After the harassment, Wing staff didn’t ask the white woman to leave, telling her they didn’t feel “empowered” to do so. Instead, Grant was offered a free meal

Grant publicly terminated her membership, writing on Instagram that The Wing demonstrates “the need for co-working spaces where Black women are more than diversity marketing ploys in pink.” A black member who’d witnessed the incident and quit in solidarity, Stephanie Kimou, a CEO and consultant, shared a similar sentiment, also on Instagram, including a link to the Zora piece and writing, “I share this article so we as black women can consider investing in our own spaces, in spaces that prioritize our protection and not just co-opting our culture for profit and social media.” And indeed, several coworking spaces owned by women of color and designed with them in mind are starting to spring up, among them Reparations Club in Los Angeles, described by Kimou, and Ethel’s Club in New York, slated to open in November.

In a response on August 21 to a member, The Wing’s Twitter account described the incident as “deeply humbling,” adding that they were “putting measures in place to make sure we handle incidents like this one much more thoughtfully in the future.”

In their email to membership, the Wing’s Gelman and Kassan wrote that “we failed to resolve [the incident] in a way that made either side feel supported,” adding that they’ll “work to improve our own internal processes and policies,” and asking members to “come together as a community to address race, identity and equity through direct and honest conversations.”

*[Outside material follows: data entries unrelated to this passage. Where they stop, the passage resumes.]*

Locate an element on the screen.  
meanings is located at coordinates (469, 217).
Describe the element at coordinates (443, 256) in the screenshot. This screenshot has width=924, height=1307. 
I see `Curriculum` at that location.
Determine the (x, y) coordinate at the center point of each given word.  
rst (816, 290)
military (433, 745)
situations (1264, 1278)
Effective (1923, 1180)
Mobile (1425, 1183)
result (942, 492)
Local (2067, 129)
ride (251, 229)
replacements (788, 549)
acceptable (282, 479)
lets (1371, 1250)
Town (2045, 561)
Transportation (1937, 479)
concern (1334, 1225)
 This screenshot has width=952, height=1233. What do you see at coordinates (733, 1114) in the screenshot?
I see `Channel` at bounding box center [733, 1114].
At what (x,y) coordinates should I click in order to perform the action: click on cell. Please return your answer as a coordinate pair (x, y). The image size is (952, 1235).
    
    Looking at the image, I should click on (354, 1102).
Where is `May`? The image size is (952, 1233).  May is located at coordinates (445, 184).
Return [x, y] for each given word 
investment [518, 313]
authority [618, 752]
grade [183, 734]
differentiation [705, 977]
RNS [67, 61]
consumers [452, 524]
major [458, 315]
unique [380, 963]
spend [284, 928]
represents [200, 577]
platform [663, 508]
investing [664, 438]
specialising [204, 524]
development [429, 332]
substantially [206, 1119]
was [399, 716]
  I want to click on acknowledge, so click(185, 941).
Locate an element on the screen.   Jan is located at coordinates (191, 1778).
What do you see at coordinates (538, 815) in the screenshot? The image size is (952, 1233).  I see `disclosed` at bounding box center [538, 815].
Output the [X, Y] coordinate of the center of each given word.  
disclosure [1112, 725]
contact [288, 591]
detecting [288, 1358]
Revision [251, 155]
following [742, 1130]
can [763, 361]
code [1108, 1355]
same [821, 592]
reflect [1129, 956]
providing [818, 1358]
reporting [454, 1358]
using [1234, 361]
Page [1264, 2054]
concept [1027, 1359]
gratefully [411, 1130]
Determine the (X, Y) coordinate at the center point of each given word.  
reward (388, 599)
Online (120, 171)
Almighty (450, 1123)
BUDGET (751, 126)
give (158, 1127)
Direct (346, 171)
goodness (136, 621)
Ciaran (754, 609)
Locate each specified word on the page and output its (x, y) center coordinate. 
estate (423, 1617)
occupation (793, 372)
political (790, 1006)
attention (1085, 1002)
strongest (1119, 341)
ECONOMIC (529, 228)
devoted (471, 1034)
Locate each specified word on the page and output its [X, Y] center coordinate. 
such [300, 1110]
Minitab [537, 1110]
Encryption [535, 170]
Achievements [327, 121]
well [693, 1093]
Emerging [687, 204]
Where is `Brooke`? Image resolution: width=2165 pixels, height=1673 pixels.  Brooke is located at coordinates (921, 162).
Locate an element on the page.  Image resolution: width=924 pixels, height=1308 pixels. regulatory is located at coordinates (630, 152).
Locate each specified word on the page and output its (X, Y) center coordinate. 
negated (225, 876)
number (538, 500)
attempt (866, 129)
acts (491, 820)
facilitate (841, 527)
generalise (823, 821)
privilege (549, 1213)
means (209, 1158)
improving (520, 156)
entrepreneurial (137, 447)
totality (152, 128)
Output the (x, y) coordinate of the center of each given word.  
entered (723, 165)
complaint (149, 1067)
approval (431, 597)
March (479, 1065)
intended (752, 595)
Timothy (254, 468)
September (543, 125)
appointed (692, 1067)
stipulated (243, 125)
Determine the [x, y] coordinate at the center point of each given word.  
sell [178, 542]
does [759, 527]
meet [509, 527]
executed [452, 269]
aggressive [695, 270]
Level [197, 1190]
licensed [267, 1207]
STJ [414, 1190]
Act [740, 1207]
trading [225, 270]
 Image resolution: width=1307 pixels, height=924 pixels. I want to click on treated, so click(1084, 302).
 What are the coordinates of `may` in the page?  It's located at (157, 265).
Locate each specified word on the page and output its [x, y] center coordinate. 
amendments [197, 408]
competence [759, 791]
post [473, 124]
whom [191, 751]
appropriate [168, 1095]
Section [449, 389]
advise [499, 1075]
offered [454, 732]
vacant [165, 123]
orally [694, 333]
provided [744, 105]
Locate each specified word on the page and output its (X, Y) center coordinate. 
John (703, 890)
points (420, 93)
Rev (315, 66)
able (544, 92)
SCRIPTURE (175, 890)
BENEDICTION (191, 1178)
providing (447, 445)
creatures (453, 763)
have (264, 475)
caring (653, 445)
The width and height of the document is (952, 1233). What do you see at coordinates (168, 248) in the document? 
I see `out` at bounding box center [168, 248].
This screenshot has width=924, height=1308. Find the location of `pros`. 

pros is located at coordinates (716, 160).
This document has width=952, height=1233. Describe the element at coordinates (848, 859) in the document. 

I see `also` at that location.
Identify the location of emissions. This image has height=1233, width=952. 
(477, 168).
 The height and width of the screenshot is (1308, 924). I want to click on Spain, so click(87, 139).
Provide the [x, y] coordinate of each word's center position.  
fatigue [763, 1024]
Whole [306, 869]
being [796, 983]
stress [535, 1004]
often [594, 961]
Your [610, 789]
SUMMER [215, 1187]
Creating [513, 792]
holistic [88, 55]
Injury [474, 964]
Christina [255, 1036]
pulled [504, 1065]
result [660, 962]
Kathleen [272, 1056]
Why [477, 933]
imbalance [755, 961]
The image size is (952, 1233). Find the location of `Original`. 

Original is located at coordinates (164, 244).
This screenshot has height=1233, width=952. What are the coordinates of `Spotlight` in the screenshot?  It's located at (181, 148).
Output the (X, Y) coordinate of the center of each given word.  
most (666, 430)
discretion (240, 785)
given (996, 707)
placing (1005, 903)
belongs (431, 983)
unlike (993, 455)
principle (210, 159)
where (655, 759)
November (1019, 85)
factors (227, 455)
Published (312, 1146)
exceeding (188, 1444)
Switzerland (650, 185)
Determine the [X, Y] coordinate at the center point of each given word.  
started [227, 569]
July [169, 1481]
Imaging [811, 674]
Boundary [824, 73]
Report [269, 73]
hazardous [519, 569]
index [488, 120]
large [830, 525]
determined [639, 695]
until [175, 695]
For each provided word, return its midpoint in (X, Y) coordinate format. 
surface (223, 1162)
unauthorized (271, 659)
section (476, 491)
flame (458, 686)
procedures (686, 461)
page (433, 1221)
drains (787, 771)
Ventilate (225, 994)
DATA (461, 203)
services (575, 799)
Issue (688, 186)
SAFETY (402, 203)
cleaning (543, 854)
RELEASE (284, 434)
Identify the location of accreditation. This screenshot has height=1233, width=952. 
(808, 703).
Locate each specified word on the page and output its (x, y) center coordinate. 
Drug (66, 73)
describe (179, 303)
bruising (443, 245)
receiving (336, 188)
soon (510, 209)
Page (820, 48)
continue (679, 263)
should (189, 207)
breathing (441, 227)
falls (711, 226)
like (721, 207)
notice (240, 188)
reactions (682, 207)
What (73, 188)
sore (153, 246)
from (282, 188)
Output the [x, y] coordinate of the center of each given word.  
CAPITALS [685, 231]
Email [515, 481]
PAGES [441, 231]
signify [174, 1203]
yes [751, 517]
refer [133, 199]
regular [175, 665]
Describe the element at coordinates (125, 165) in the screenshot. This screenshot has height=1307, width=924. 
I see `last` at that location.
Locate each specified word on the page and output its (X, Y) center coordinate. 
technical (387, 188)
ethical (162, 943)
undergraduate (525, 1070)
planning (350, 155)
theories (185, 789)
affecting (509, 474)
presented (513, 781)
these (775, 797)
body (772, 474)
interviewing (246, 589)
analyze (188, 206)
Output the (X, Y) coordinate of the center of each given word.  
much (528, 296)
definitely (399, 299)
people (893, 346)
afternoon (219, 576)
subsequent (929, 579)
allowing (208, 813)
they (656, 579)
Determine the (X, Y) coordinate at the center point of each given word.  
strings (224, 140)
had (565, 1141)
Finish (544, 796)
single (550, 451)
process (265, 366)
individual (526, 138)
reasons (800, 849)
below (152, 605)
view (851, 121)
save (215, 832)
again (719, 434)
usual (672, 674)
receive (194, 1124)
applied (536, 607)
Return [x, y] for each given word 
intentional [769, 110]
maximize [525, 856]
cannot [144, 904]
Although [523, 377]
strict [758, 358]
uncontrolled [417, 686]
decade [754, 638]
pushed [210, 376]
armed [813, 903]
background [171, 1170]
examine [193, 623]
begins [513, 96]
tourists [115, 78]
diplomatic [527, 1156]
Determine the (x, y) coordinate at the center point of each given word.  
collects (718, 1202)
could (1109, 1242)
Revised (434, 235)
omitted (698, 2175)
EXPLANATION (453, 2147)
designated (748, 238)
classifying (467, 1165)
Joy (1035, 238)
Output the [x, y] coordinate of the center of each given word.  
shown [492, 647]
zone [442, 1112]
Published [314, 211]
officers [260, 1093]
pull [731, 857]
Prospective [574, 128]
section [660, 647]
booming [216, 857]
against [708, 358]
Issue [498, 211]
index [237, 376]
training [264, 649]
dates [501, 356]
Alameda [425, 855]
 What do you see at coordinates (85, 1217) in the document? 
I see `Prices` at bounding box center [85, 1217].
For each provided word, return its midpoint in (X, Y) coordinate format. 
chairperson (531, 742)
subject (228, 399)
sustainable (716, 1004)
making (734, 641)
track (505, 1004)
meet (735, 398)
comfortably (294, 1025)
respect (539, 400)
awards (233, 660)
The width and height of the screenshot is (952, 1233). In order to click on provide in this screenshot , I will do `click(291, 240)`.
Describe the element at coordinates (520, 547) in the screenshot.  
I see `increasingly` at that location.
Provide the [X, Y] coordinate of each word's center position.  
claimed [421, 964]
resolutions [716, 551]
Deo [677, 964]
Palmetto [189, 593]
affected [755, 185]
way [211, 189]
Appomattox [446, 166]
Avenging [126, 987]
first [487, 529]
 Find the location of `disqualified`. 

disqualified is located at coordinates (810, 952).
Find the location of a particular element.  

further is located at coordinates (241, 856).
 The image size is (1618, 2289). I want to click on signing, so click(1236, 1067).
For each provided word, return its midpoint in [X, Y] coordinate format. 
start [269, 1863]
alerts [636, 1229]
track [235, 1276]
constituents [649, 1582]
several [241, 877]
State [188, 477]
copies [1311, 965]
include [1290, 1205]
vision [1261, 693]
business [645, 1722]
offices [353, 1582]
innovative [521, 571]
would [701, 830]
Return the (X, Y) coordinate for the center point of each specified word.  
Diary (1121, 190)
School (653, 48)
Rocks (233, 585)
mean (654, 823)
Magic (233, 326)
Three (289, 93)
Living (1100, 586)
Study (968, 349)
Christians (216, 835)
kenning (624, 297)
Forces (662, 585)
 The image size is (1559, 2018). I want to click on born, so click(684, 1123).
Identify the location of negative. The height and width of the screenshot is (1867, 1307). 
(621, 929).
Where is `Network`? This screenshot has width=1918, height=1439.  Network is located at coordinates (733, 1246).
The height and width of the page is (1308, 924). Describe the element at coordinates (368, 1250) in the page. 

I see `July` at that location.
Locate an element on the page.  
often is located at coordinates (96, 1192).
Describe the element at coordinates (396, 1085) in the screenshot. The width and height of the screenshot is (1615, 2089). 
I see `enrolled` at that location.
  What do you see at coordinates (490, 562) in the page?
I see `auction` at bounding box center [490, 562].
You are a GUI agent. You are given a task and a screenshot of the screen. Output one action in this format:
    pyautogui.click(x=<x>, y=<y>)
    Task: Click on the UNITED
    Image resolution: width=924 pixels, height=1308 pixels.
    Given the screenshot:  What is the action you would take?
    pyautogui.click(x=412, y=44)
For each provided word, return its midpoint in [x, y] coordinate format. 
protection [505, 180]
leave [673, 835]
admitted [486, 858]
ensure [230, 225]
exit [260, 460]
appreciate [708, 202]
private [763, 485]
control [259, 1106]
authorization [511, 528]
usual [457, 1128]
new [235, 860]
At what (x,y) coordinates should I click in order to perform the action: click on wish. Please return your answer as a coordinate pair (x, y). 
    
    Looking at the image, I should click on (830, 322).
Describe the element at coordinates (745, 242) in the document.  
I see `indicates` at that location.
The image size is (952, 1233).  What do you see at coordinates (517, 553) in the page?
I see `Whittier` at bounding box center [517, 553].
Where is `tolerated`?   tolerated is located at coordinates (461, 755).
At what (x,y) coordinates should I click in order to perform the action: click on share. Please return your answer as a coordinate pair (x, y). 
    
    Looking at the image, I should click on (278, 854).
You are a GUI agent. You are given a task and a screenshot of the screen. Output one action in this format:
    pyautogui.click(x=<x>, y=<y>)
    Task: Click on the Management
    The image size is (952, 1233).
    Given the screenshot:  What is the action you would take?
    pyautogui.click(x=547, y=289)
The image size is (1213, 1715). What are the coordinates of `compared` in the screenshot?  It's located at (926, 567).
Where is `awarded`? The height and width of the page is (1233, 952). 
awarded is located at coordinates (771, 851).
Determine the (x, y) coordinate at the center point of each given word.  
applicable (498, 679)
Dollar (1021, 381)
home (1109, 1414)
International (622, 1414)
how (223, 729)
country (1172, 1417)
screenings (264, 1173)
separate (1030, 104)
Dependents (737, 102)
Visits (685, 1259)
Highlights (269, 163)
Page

Screenshot:The Wing membership email
Screenshot:The Wing membership email

(One other former member of color not involved in the incident posted last week about leaving The Wing over similar concerns; she shared the email this morning on Instagram calling it “a start.”)

A Wing spokesperson told Jezebel that the leadership staff of the institution have been working on addressing the incident and its surrounding issues since the confrontation occurred, including consulting with Wing members who are women of color and who work on equity and inclusion issues professionally. The spokesperson said they chose to send out the email after Labor Day so that their membership would see it.

In response to an email request for comment, Gelman responded that she was “effectively starting my maternity leave,” and referred the request to a spokesperson, but later sent along a statement attributed to both her and Kassan:

“As two white women leading this company, we are committed to doing the lifelong work of addressing our own white fragility – the discomfort we’ve inherited as white people when dealing with racial stress – and we believe that the only way to be a force of intersectional feminism, is for us to address racism head on with transparency and urgency, both internally and directly in our spaces.”

Grant, the black former member targeted by the incident, didn’t immediately respond to a request for comment, but we’ll update should we hear back. A spokesperson told us the yelling white guest has not returned to the Wing since the incident occurred.